Perdana Menteri Israel Benjamin Netanyahu menyatakan bahwa serangan ini merupakan langkah pre-emptive untuk mencegah Iran membangun senjata nuklir. “Ini adalah ancaman nyata terhadap kelangsungan hidup Israel,” ujarnya.
Netanyahu juga menyampaikan pesan kepada rakyat Iran bahwa konflik ini ditujukan kepada “diktator brutal” yang telah menindas mereka selama 46 tahun.
Netanyahu berharap serangan ini akan mempercepat runtuhnya rezim Teheran dan menyebut bahwa “hari pembebasan rakyat Iran sudah dekat.”
Sebagai respons atas serangan ini, Iran, Israel, Irak, dan Yordania menutup wilayah udara mereka. Bandara utama di Israel ditutup, sementara harga minyak mentah Brent melonjak hampir 8% akibat kekhawatiran akan terganggunya stabilitas kawasan dan pasokan energi global.
Baca Juga: Konflik Iran vs Israel Memanas, Intip Perbandingan Kekuatan Angkatan Udara Keduanya
Menteri Pertahanan Israel, Israel Katz, memperingatkan bahwa serangan rudal dan drone balasan dari Iran bisa terjadi kapan saja.
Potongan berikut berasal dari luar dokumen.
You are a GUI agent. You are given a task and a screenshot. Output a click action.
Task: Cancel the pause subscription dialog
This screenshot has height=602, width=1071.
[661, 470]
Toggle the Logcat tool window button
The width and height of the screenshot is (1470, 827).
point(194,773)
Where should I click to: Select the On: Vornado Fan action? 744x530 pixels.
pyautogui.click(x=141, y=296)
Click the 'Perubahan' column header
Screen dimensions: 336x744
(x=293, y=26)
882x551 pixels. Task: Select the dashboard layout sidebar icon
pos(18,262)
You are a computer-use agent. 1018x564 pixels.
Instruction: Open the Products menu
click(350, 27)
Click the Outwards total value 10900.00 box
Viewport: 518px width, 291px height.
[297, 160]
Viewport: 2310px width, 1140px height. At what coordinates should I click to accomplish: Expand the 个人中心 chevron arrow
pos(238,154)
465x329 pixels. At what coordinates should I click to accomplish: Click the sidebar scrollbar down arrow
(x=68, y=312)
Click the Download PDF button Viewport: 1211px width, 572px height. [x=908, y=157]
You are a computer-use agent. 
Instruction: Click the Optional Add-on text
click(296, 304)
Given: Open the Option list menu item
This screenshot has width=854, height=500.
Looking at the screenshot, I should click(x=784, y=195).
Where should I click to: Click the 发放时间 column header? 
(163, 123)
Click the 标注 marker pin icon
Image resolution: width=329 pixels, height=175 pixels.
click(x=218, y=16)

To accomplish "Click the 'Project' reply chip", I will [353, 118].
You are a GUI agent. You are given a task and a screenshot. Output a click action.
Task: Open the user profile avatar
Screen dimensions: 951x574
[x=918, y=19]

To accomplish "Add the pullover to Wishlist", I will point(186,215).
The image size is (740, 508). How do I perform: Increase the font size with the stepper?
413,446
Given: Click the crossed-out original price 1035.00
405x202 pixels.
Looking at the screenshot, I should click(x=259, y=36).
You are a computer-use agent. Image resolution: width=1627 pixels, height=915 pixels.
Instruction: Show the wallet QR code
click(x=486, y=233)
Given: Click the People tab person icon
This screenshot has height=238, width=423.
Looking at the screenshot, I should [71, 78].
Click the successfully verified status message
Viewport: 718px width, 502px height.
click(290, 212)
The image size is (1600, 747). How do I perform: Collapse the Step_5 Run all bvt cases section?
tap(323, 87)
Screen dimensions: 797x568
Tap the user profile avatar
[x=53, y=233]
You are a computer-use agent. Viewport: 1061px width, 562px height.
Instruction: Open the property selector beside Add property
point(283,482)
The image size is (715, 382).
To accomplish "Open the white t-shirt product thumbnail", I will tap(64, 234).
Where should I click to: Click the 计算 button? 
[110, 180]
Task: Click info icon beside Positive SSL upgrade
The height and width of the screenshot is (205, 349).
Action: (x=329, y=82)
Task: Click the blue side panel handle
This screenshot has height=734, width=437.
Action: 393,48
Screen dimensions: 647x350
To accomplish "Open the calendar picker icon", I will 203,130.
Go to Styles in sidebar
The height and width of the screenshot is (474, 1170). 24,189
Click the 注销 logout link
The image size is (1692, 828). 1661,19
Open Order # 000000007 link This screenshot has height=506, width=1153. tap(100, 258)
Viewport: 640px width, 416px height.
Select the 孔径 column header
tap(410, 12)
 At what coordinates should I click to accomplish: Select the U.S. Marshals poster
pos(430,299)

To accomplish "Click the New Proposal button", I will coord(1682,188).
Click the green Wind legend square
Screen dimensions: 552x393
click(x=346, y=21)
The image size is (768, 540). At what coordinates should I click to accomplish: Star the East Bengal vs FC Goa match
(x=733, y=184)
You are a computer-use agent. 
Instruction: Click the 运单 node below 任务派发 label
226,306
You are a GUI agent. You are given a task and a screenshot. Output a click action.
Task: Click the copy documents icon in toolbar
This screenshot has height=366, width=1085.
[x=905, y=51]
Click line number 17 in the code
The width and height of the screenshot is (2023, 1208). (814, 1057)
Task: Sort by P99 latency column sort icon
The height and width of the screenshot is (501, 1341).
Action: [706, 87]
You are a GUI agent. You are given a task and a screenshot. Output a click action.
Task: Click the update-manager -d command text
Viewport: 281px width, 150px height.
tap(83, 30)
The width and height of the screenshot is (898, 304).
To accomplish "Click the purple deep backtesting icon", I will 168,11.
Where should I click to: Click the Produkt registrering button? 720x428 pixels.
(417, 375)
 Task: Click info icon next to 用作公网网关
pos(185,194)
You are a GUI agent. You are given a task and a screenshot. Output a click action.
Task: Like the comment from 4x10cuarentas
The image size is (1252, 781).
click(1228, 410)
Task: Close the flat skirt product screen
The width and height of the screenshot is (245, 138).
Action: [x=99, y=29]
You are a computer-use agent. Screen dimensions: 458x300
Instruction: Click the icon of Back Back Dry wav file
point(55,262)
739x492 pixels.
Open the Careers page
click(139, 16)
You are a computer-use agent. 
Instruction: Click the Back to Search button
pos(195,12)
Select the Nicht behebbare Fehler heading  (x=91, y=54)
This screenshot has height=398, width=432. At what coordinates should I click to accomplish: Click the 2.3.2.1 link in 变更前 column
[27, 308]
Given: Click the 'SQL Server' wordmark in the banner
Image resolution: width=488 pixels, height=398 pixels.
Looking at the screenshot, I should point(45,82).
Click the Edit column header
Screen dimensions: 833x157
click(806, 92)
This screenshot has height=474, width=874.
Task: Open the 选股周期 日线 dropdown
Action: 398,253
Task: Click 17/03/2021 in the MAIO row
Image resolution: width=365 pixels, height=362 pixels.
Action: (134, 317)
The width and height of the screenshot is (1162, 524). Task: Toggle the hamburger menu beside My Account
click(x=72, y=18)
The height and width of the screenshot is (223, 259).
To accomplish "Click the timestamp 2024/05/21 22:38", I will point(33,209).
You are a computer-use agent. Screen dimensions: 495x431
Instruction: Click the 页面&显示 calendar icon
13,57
Ia menyerukan kepada warga Israel untuk mengikuti instruksi dari Komando Pertahanan Dalam Negeri dan tetap berada di area perlindungan.
Negosiasi Nuklir Terancam Gagal
Serangan ini terjadi di tengah upaya negosiasi yang dilakukan AS untuk menekan Iran agar kembali patuh pada ketentuan pengawasan nuklir internasional.
Namun, keputusan Trump untuk tetap membuka jalur diplomatik kini menghadapi tantangan besar, apalagi setelah Dewan Gubernur IAEA secara resmi mencela Iran karena menolak bekerja sama dengan para inspektur.
Iran menanggapi dengan mengumumkan rencana pembangunan fasilitas pengayaan ketiga dan mengganti sentrifugalnya dengan model yang lebih canggih—sebuah langkah yang dipandang sebagai penolakan terang-terangan terhadap diplomasi internasional.